I neglected to include -Cpcoreavx, that was my bad. I'll try again.
According to Intel® 64 and IA-32 Architectures Software Developer’s
Manual, Vol 2B, Page 4-391. The zero flag is set if the source is zero,
and cleared otherwise. Regarding an undefined result, I got confused
with the BSF and BSR commands, sorry. I guess I was more tired than I
thought! POPCNT returns zero for a zero input.
Gareth aka. Kit
On 04/01/2022 16:03, Marco van de Voort via fpc-devel wrote:
On 4-1-2022 16:31, Martin Frb via fpc-devel wrote:
Weird as mine is inlined with -Cpcoreavx -O4, with no special
handling for 0. But that does put some things on shaky ground. Maybe
zero the result before hand?
Same here.
I looked up popcnt and found nothing about not setting if zero. (E.g.
https://www.felixcloutier.com/x86/popcnt )
I meanwhile also ran on my Ryzen 4800H laptop and updated the version
on the web with the stats. The stats for the long string are about as
fast as on my i7-3770 (laptop vs desktop memory bandwidth? The ryzen
should be faster in any way?!?), but the short one (40 bytes) is
significantly faster. What I don't get is why the assembler version
seems systematically faster even for the short code. The generated asm
is nearly the same.
Also notable is that on this machine with popcnt (-Cpcoreavx), the
popcnt version is as fast as the add function within error margins, so
probably popcnt instruction is faster(lower latency) and thus less of
a bottleneck on this machine. Note that the POP() function is half
the size, so that makes it better for newer machines.
---------
Note that I test on Windows, so it might be that the "two times load"
is a difference somehow due to different codegeneration on windows
----------------------------------------
About UTF8LengthFast()
Well, before I get to this, I noted something weird.....
2 runs, compiled with the same compiler ( 3.2.3 ), and the same
settings, with the only difference: -gw3 or not -gw3
=> And the speed differed. 600 (with dwarf) vs 700 (no dwarf) /
reproducible.
I also have seen this, while working on the code. And indeed mainly
with the "fast" one. It also explains why the assembler is always
consistent, it suffers less from detail code changes when I e.g.
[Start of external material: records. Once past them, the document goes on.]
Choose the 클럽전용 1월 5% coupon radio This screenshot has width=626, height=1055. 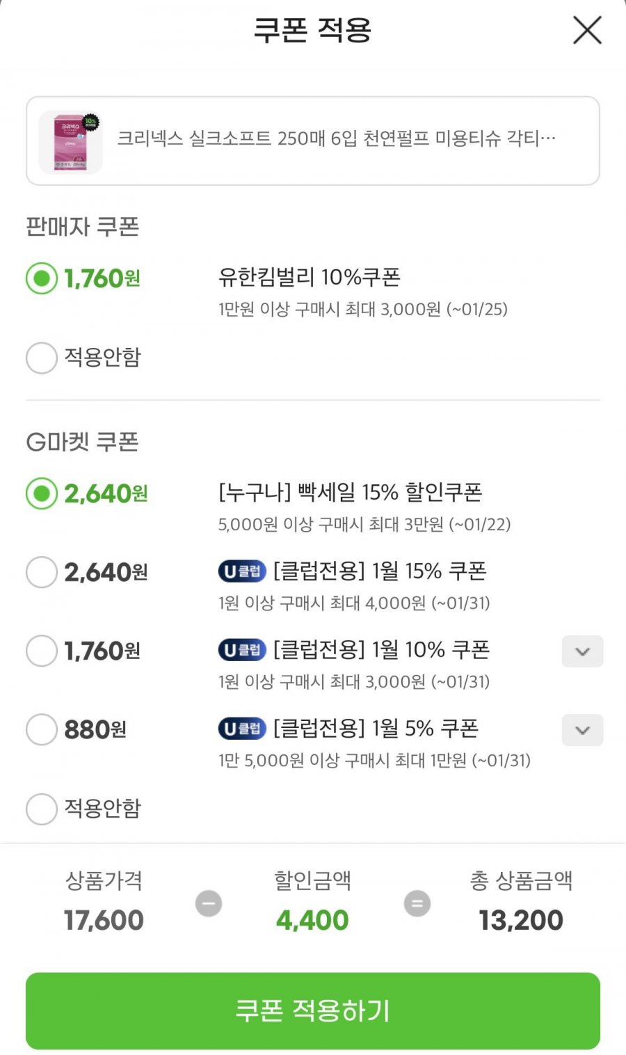(x=42, y=729)
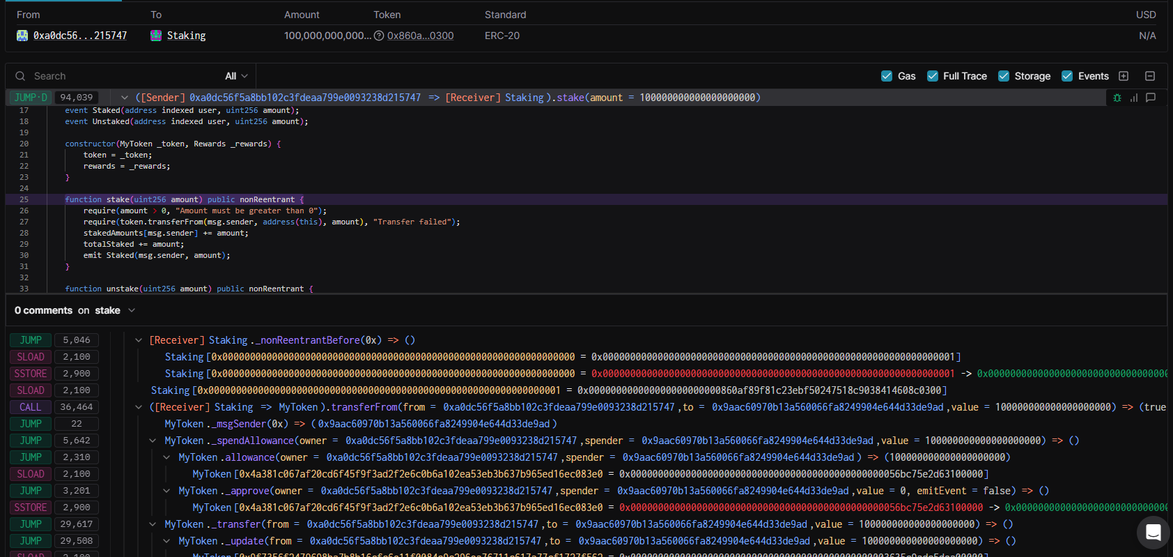Toggle the Full Trace checkbox
1173x557 pixels.
coord(933,76)

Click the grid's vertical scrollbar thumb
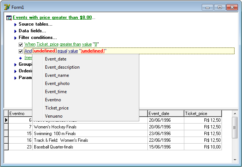[235, 127]
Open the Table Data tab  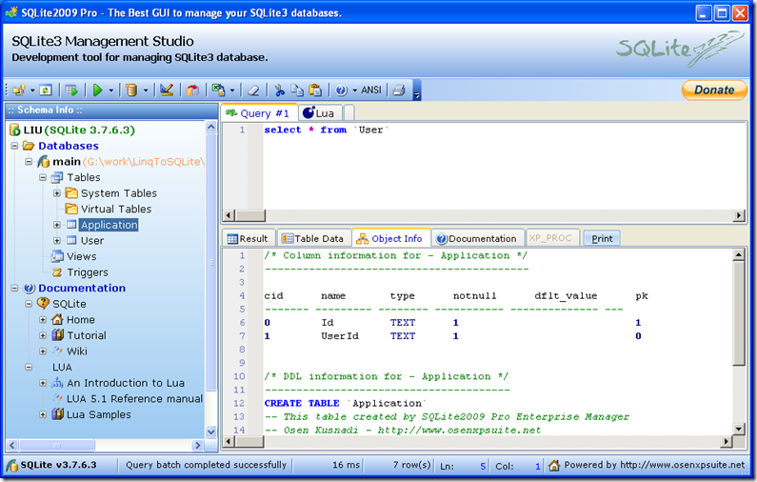tap(313, 238)
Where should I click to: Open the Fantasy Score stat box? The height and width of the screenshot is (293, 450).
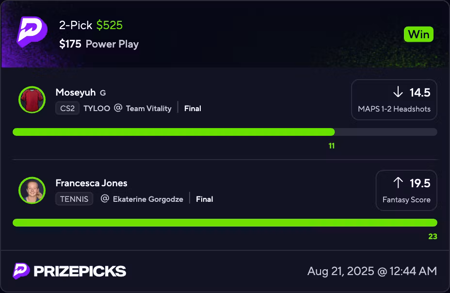(406, 190)
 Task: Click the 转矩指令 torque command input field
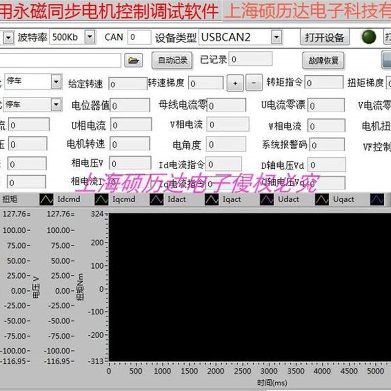point(325,82)
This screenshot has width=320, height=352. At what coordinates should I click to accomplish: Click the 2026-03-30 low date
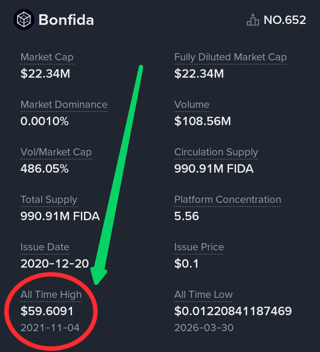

update FPC from git, and thus different alignment. (assuming that the
section starts are always aligned)
Alignment. 16 vs 32 bit. Can that make a difference?
According to:
https://stackoverflow.com/questions/61016077/32-byte-aligned-routine-does-not-fit-the-uops-cache
Seems to be a problem of the Skylake and later archs, which I no
longer have. The i7 is too old, and the others are AMD.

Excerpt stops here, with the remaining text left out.